I'll try to find a pic of one of these, in case someone didn't see the show, I dunno maybe you machine gun guys this is a well known LMG/SAW, but I had never heard of it before. Were there any SAW like guns back then? I mean that is what the BAR's role was, but something belt fed? I think I recall seeing a more portable MG-42 or other German MG.
Anyway great episode and great exposure of a improvised Squad automatic weapon.
 
It was a fighter plane machine gun adapted for shoulder fire use by the Marines on Iwo. That explains the buttstock here and bipod there parts list. I guess it could be a SAW. :)
 
I believe there was a pretty large article in a recent issue of American Rifleman about just that gun. I'll look and see if I can find out which one. Like lots of the great innovations in wartime, these were adaptations of, or modifications of original designs. I have heard the stinger's capability and battle-winning characteristics compared to the hedgerow-busting attachments added to Sherman Tanks in Normandy in 1944. Those were made out of 'recycled' German beach obsticles. Necessity is the mother of invention, after all...
 
It was the best episode yet, so far IMO.

I agree. It's simply unbelievable how anyone survived that battle. I'm sure at the gateway to heaven, those marines are escorted to the front of the line.
 
I never knew anything about Iwo Jima before. Figured for the length of the battle and the heavy casualties thought it was fought mostly with primarily heavy artillery, bombers, etc. These guys fought with everything from Garands and BARs, and that Stinger not just down to .45's, KaBars and mounted bayonets, many American Air Force servicemen as they slept were butchered by tanto and Wakizashi. I mean this was hardcore CQB that rivaled trench warfare of WWI, where the victor is also covered in blood. I like what the one vet said at the end of the show, when asked how many medals he earned for serving in the battle, "5. My head, 2 arms and 2 legs". I think every soldier on that island deserved official commendation. They are all my heroes, but particularly the Stinger gunner who on his way to grab more belts, threw 8 wounded guys up on his shoulder to safety after taking out dozens of the enemy, 20 permanantly. They said he was like a maverick too, I like that all the more; The soldier who jumped on the grenade to save his CO; and the Sergeant (?) who used his 1911 to snuff a pit full (4) of rifle armed Japanese. That CO is still pissed to this day about the tanks not being there. LOL @ "they're being refueled"

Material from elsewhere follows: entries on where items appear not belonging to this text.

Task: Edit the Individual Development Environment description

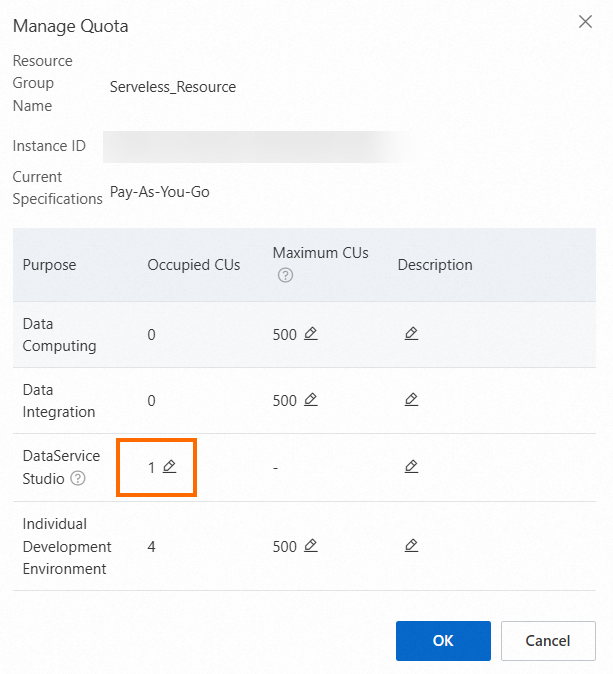Action: 411,546
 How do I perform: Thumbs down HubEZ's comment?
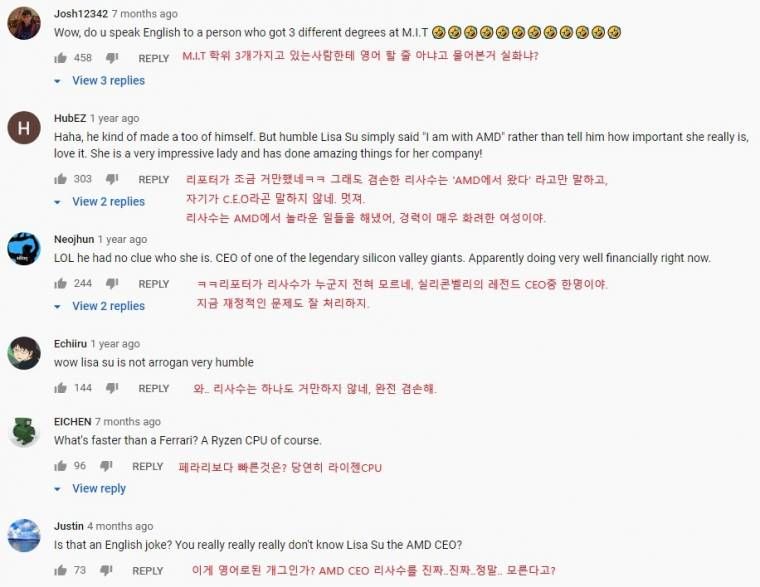[112, 179]
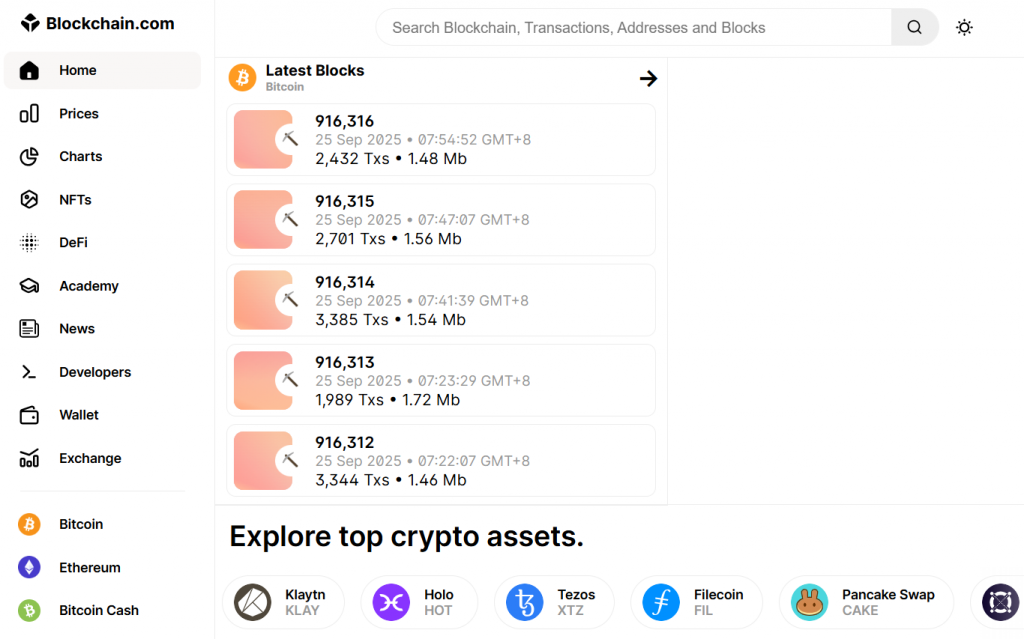This screenshot has height=639, width=1024.
Task: Open block 916,316 details
Action: pyautogui.click(x=440, y=140)
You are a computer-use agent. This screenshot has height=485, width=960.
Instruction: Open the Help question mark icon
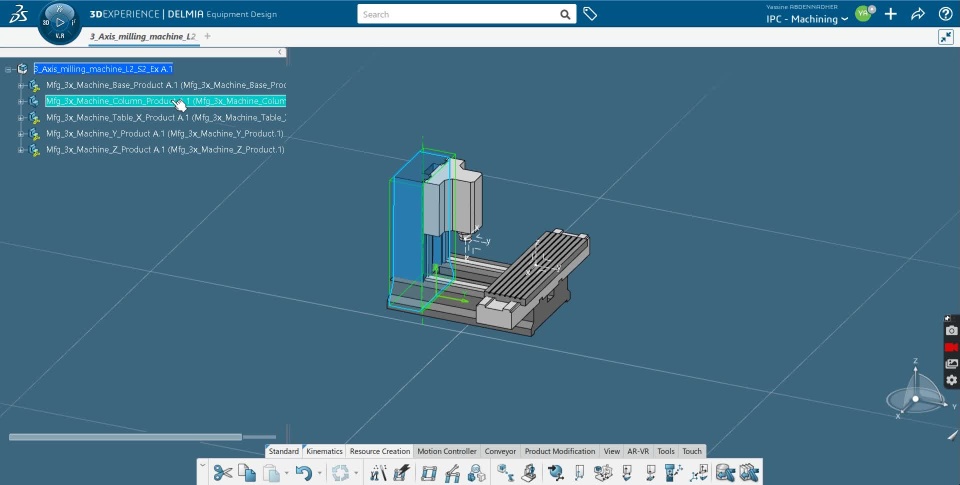tap(945, 14)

The valor in this show was like...if you saw a fictional movie with similar scenes, would seem completely unrealistic. But this is documented fact, and frankly the WWII films I've seen don't come close to doing justice to these men. Pearl Harbor was fresh in their minds like 9/11 is today, thse men fought with a rare display of courage and fearlessness. Really inspiring and humbling. Nothing like "Upham" of Saving Private Ryan.

If I was anywhere in public watching the show, would have stood and applauded.
 
You should see Flags of our Fathers that just came out. It`s about Iwo Jima and a very good movie indeed. It`s also based on a true story. Tom
 
We never hear thos kind of heroics going on today because its not PC to glamorize killing. Guys are just as heroic in Iraq right now (not to denigrate the WW2 vets, just trying to show the gung ho spirit is still alive).

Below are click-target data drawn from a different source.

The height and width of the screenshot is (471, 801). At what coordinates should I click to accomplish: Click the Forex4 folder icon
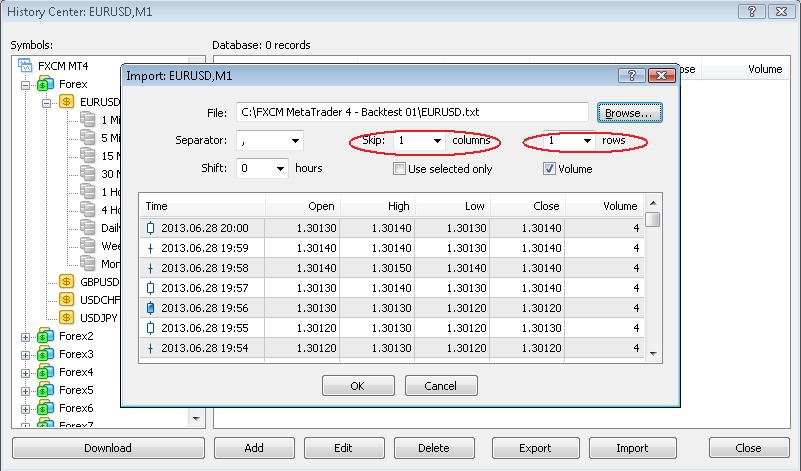45,372
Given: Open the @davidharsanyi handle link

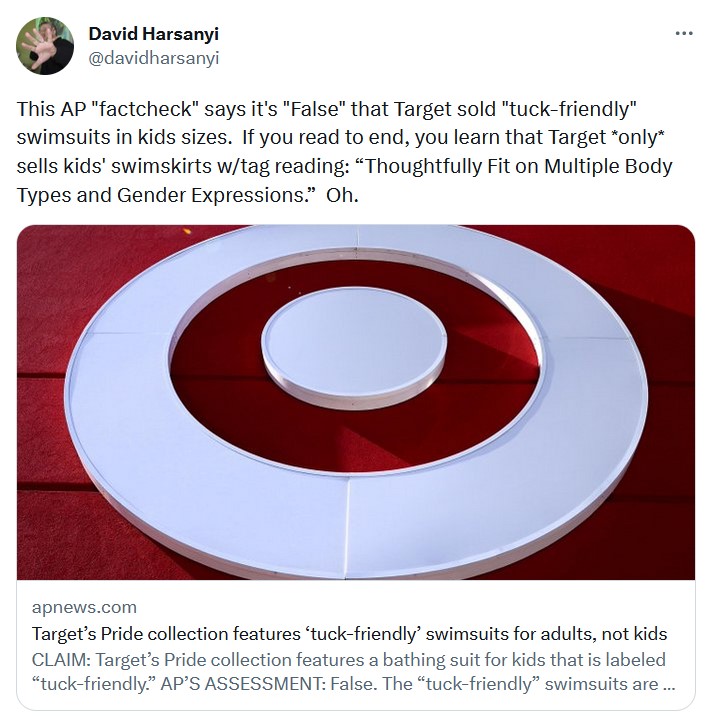Looking at the screenshot, I should pos(154,58).
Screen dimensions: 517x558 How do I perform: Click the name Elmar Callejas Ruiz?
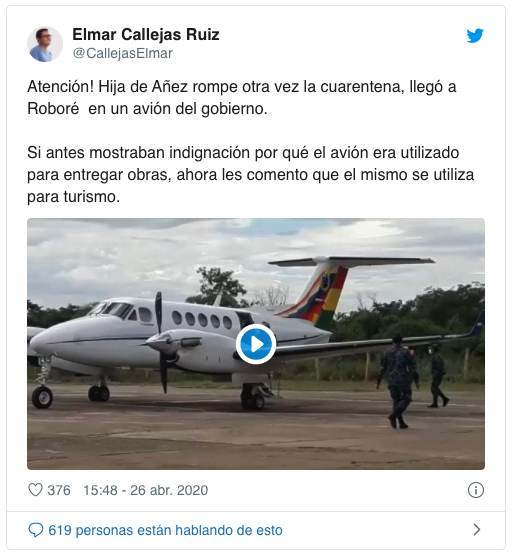pyautogui.click(x=146, y=35)
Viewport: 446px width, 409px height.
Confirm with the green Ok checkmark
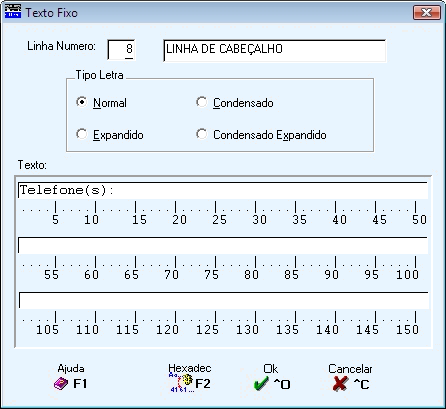click(x=261, y=384)
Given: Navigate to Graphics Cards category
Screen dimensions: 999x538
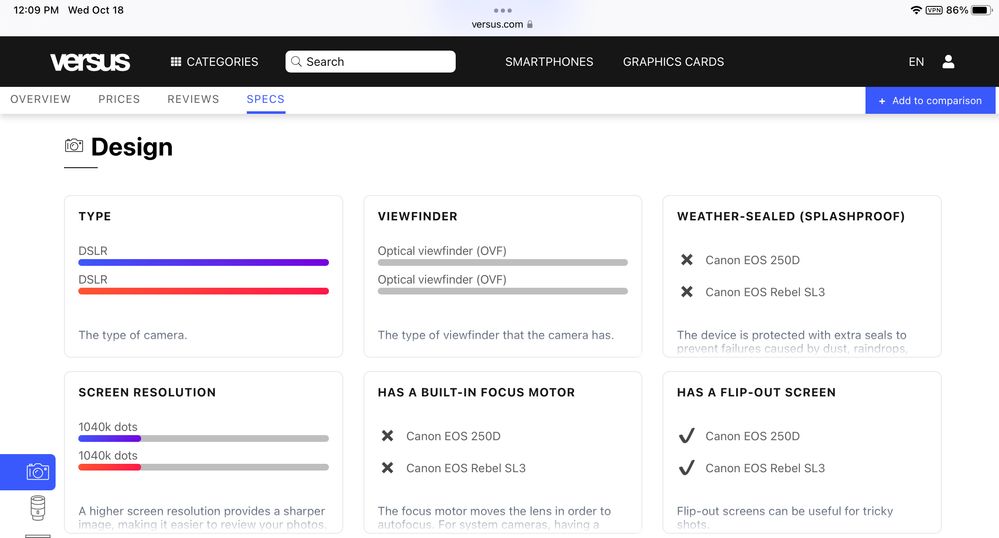Looking at the screenshot, I should pyautogui.click(x=673, y=62).
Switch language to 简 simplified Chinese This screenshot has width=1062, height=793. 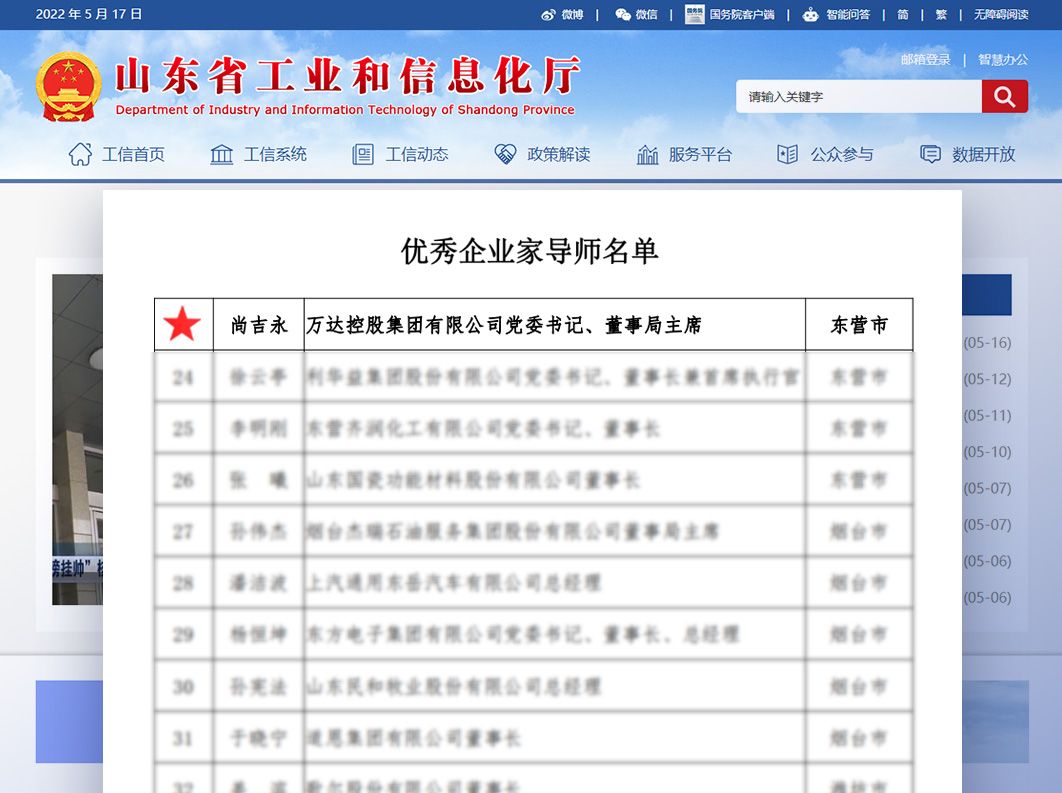[x=901, y=14]
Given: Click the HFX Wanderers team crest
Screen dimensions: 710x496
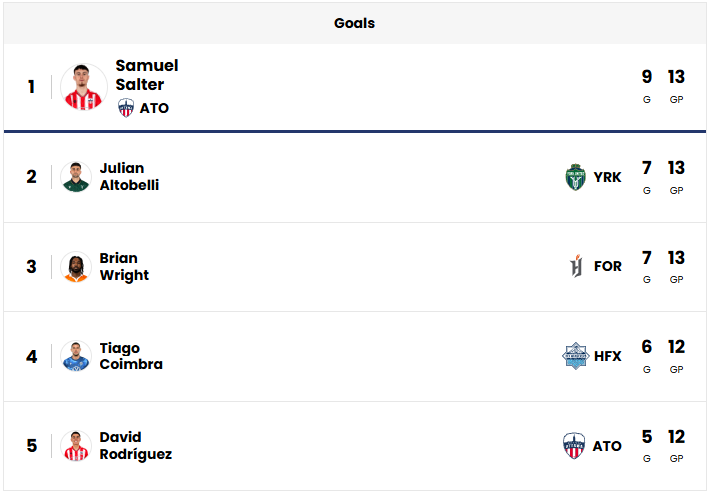Looking at the screenshot, I should (x=575, y=356).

Take for example Brian Chontosh - here's an excerpt:

It was a year ago on the march into Baghdad (2003). Brian Chontosh was a
platoon leader rolling up Highway 1 in a humvee. When all hell broke loose.
Ambush city.
The young Marines were being cut to ribbons. Mortars, machine guns, rocket propelled grenades. And the kid out of Churchville was in charge. It was do or die and it was up to him. So he moved to the side of his column, looking for a way to lead his men to safety. As he tried to poke a hole through the Iraqi line his humvee came under direct enemy machine gun fire.

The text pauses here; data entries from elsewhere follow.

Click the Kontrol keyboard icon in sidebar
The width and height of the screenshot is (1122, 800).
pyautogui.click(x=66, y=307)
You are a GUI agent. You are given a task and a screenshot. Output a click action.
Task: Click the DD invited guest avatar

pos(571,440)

It was fish in a barrel and the Marines were the fish. And Brian Chontosh gave the order to attack. He told his driver to floor the humvee directly at the machine gun emplacement that was firing at them. And he had the guy on top with the .50 cal unload on them.

Within moments there were Iraqis slumped across the machine gun and Chontosh was still advancing, ordering his driver now to take the humvee directly into the Iraqi trench that was attacking his Marines. Over into the battlement the humvee went and out the door Brian Chontosh bailed, carrying an M16 and a Beretta and 228 years of Marine Corps pride.

And he ran down the trench. With its mortars and riflemen, machineguns and grenadiers. And he killed them all. He fought with the M16 until he was out of ammo. Then he fought with the Beretta until it was out of ammo. Then he picked up a dead man's AK47 and fought with that until it was out of ammo. Then he picked up another dead man's AK47 and fought with that until it was out of ammo. At one point he even fired a discarded Iraqi RPG into an enemy cluster, sending attackers flying with its grenade explosion.

When he was done Brian Chontosh had cleared 200 yards of entrenched Iraqis from his platoon's flank. He had killed more than 20 and wounded at least as many more.


The link to the USMC site with the account: http://www.usmc.mil/marinelink/mcn2000.nsf/lookupstoryref/200456162723

And he got the Navy Cross - THATS the kind of thing we need to be hearing, yet instead we hear countless stories of how beleaguered soldiers murder a civilian and plant evidence on him to show he was a combatant. Which really serves our efforts?
 
Holy cow, I didn't know that he went to churchville chili!!! talk about a small world - the same high school as my family graduated from.

That's one brave man, we could use many more like him, both here and abroad.
 
Stinger

A fascinating field modification. Just to set the record straight here, the original guns used to make the first stingers came from trashed dive bombers on Guadalcanal. The SBD Dauntless had a single (later twin) Browning .30 cal as a rear gun. Enterprising Marines salvaged the guns from the wrecked dive bombers, because they had triggers (and they weren't doing anybody any good rusting in a smashed ariplane. The trigger was important. Guns from a fighter plane wouldn't work as well, because they were solonoid fired.

I haven't run across any combat reports of Stingers being used on Guadalcanal, but cince that is where the first ones were made up, I'm sure they saw some use. Enough that by Iwo Jima (2 years later) there were a handful in action.

The Pacific war is full of interesting adaptaions, as soldiers, sailors and Marines "made do" to compensate for the official policy of Hitler first.

one of the most brilliant improvisations was the conversion of the B-25 medium bomber to ground attack by installing up to 12 .50 machineguns, and even a 75mm cannon! Done in the field, and only later by the factories.

The Stinger conversion is a perfect example of the Marine attitude.
Call it what you will, "Adapt, Improvise, Overcome" or "If it works, it ain't stupid" either way, it shows great spirit.
 
The stingers also provided another advantage in that the cylclic rate was faster(than its counterpart that was used on the ground) and that allowed more hot lead down range to break up kamakazi charges of the Japanese.